#### [What needs to be done]
With pictures omitted, transcribe exactly the lines from the one containing "How do I perform: Click the parent" to the end of the records below.

#### [Listed records]

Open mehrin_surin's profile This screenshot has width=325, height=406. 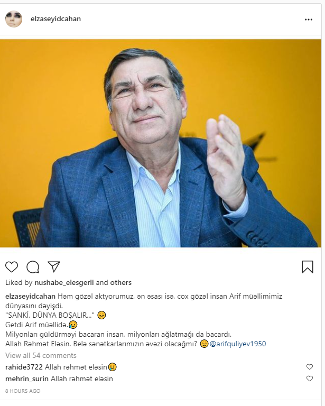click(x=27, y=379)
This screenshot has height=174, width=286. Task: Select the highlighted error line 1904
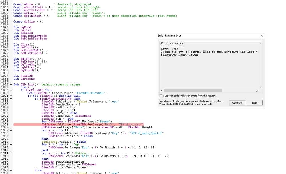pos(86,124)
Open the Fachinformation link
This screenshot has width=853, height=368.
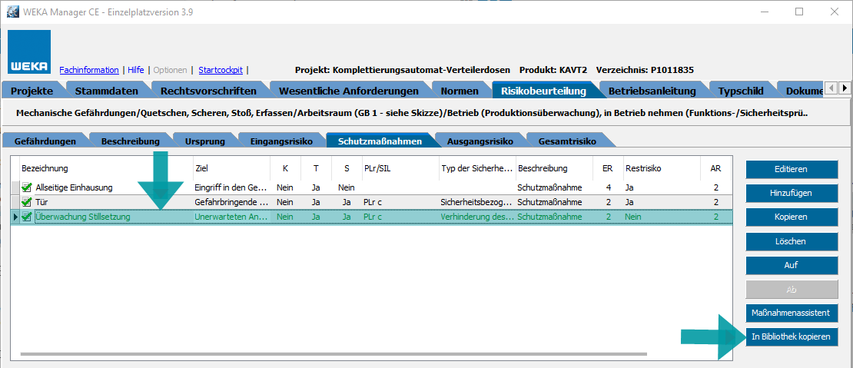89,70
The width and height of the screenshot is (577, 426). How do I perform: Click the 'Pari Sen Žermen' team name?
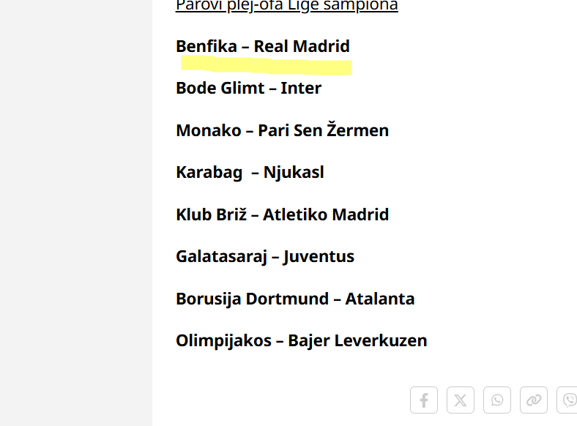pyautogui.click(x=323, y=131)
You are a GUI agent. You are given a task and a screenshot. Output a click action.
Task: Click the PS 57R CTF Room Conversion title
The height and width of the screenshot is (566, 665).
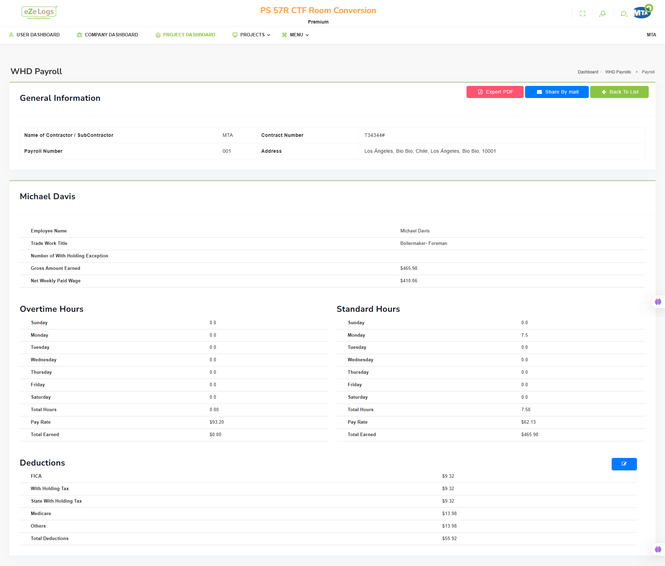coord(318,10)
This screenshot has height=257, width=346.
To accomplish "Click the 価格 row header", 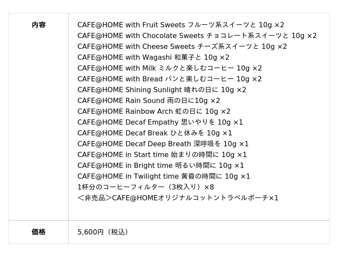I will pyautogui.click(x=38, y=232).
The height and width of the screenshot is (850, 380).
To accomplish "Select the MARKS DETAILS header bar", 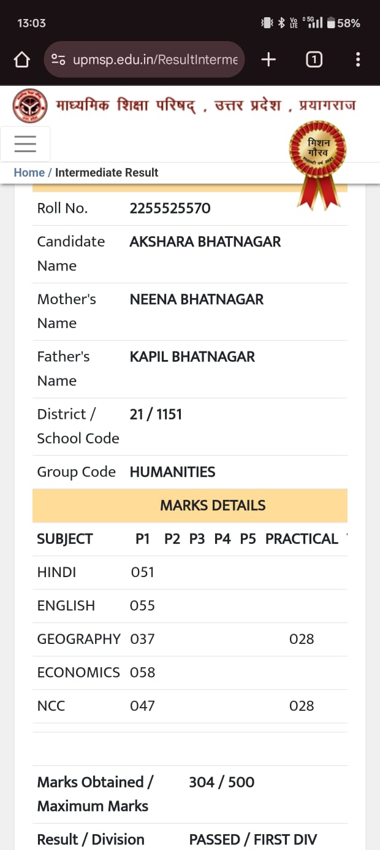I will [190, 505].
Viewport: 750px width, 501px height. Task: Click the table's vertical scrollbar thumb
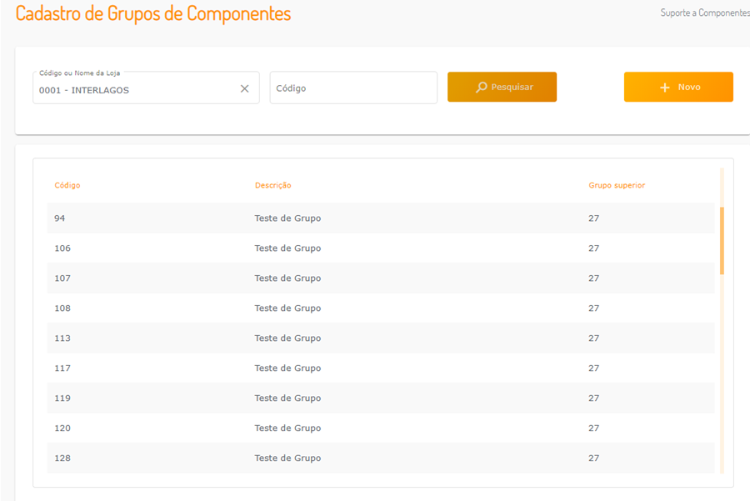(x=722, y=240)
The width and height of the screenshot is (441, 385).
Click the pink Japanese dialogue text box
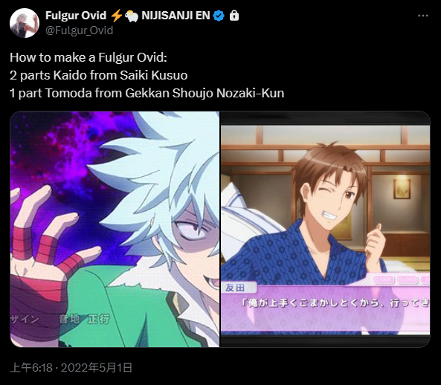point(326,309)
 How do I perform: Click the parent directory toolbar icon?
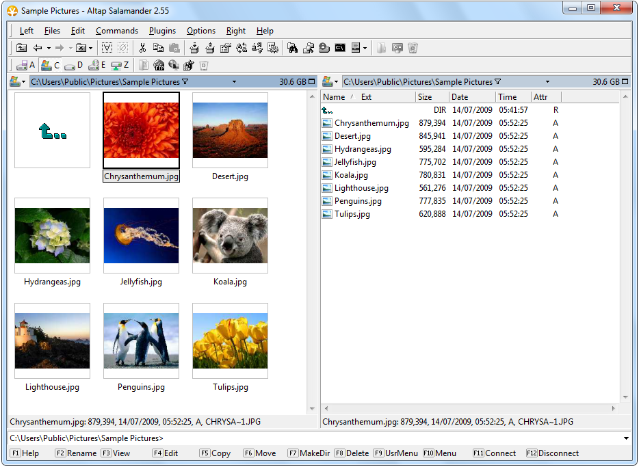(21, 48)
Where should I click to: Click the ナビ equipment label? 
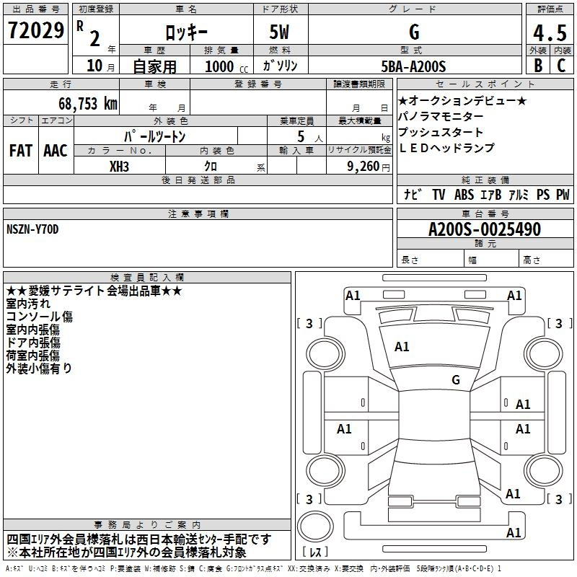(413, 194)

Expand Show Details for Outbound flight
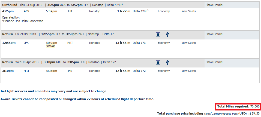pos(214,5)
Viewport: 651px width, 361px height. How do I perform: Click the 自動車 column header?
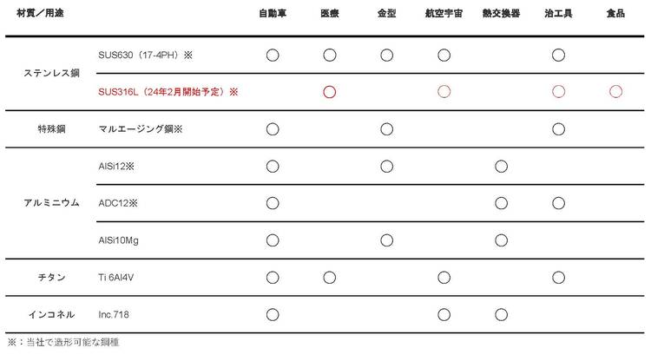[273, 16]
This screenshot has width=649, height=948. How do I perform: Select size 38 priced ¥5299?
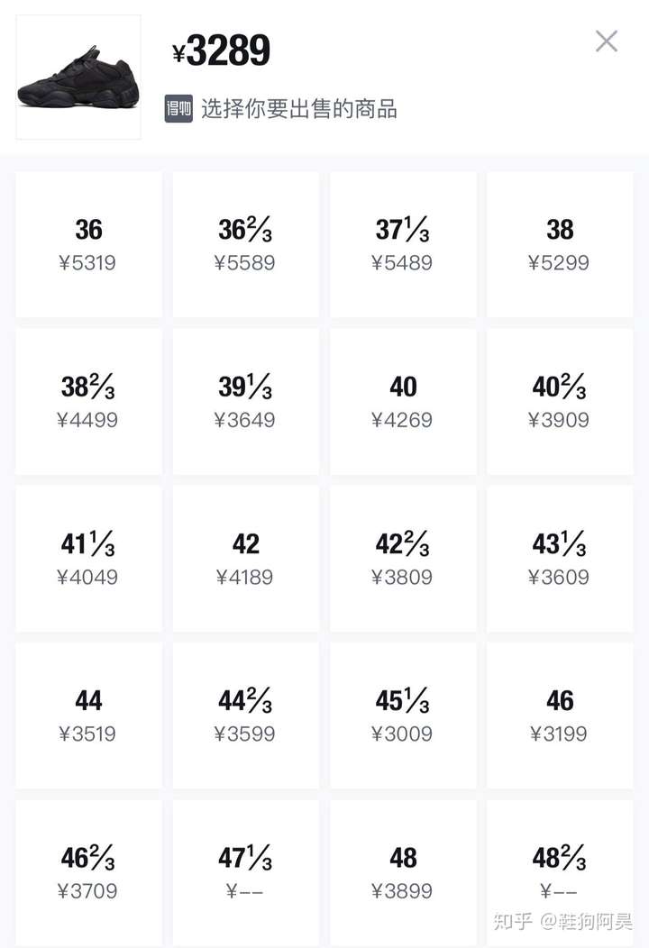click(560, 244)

#### [Solved exercise]
 How do I perform: Click the parent directory toolbar icon?
(21, 48)
Where should I click to: Click the ナビ equipment label? 
(413, 194)

Expand Show Details for Outbound flight
pos(214,5)
Viewport: 651px width, 361px height. How do I perform: Click the 自動車 column header?
[273, 16]
This screenshot has width=649, height=948. How do I perform: Select size 38 priced ¥5299?
click(560, 244)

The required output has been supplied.